El faro del fin del mundo / Jacinto Antón
Fui a ver Sirat a los cines Verdi, dudando hasta el último momento si meterme en la proyección del filme de Oliver Laxe, o, como me pedía el cuerpo, en la de Jurassic World: el renacer, o en F1, la película. Me habían hablado tanto de la dureza de Sirat, de lo mal que se pasa y de esas escenas ya legendarias que nadie te quiere desvelar pero que te advierten que te dejan hecho polvo, que me hacía casi irresistible la tentación de ver a Scarlett Johansson con un T. Rex. Finalmente, fiel al deber, entré a Sirat como quien entra al tren de la bruja y decidido a salirme en cuanto la cosa se pusiera demasiado chunga, opción que ha tomado algunos conocidos.

● Datos proporcionados:
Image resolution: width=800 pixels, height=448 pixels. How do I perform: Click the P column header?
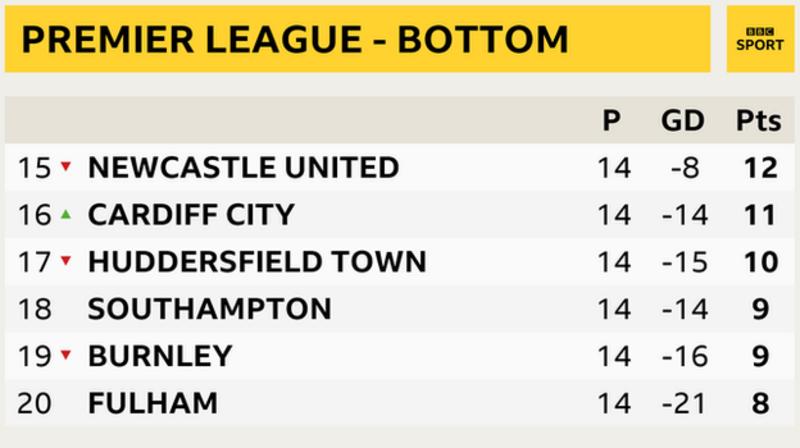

● Consigna A: Según el texto para leer, ¿en qué cines se proyectaba Sirat?
● Consigna B: Actualiza el texto para leer desde "El faro del" hasta "tomado algunos conocidos.", cambiando "cines Verdi" por "cines Renoir".

● Respuesta A: En los cines Verdi.

● Respuesta B:
El faro del fin del mundo / Jacinto Antón
Fui a ver Sirat a los cines Renoir, dudando hasta el último momento si meterme en la proyección del filme de Oliver Laxe, o, como me pedía el cuerpo, en la de Jurassic World: el renacer, o en F1, la película. Me habían hablado tanto de la dureza de Sirat, de lo mal que se pasa y de esas escenas ya legendarias que nadie te quiere desvelar pero que te advierten que te dejan hecho polvo, que me hacía casi irresistible la tentación de ver a Scarlett Johansson con un T. Rex. Finalmente, fiel al deber, entré a Sirat como quien entra al tren de la bruja y decidido a salirme en cuanto la cosa se pusiera demasiado chunga, opción que ha tomado algunos conocidos.